Esses marcos de epistemicídio do conhecimento, como apontados por
Grosfoguel, representam uma tentativa de controlar o conhecimento e a cultura como meios
de consolidar o poder e a dominação. Analisar alguns desses eventos é fundamental para
compreender o impacto duradouro do colonialismo e neocolonialismo na estrutura do
conhecimento nas universidades, visto que o epistemicídio produzido por povos não-brancos
inviabilizou a disseminação desse conhecimento e consequente formação de uma tradição que
o colocasse como exemplo de fonte epistemológica.
3. Papel dos cargos de primeiro escalão na universidade para o fim do monopólio de
conhecimento eurocêntrico
Naturalmente, para que seja alcançada uma estrutura de conhecimento mais
diversa nas universidades, é necessário que uma fatia daqueles responsáveis por transmiti-lo
aos alunos não sejam brancos, pois estes certamente irão buscar ir além daquele conhecimento
consolidado como padrão, apresentando aos discentes fontes provenientes de pensadores
não-brancos. Porém, na prática o que ocorre é o contrário, porque, de acordo com pesquisa do
Instituto Semesp, o percentual de professores que se declaram negros ou pardos nas
Universidades privadas e públicas é de, respectivamente, 22.6% e 24,7%. Por isso, fica claro
que o retrato da desigualdade não é exclusivo da epistemologia nas faculdades brasileiras.
4. Como diversificar a estrutura do conhecimento nas universidades?

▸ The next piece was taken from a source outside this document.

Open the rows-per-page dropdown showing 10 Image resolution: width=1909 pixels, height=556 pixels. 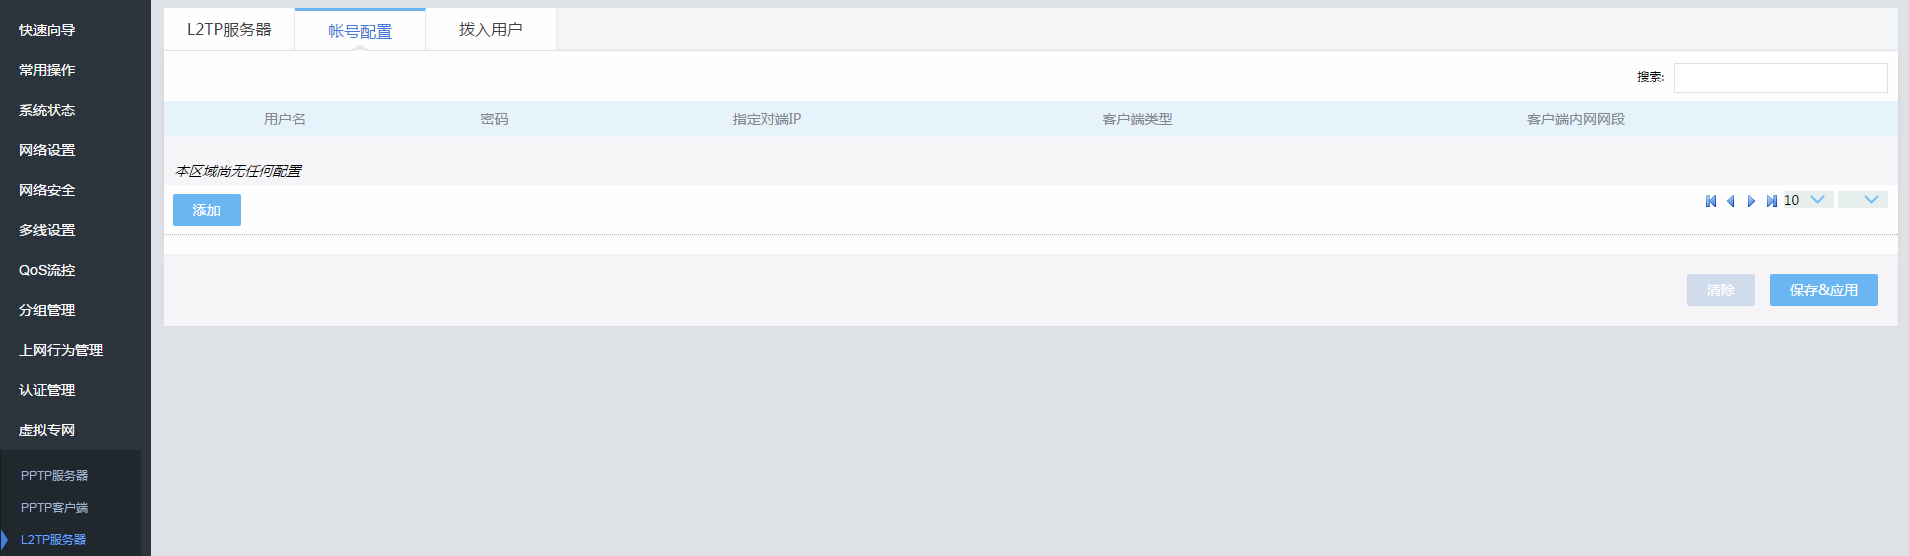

Primeiramente, deve ser realizada uma revisão das ementas de todas as
disciplinas para incluir leituras e autores representativos de epistemologias não-brancas. O
segundo passo é implementar políticas de contratação que busquem aumentar a diversidade
do corpo docente, como a fixação de uma reserva para professores negros e pardos, por
exemplo. Além disso, as universidades devem oferecer a possibilidade de desenvolvimento
profissional aos professores, a fim de capacitá-los a incorporar um conhecimento mais diverso
em suas metodologias de ensino. Por último, a promoção de palestras, conferências e
congressos que enfatizem as contribuições de estudiosos não-brancos é outra forma de diluir o
monopólio do conhecimento eurocêntrico nas universidades.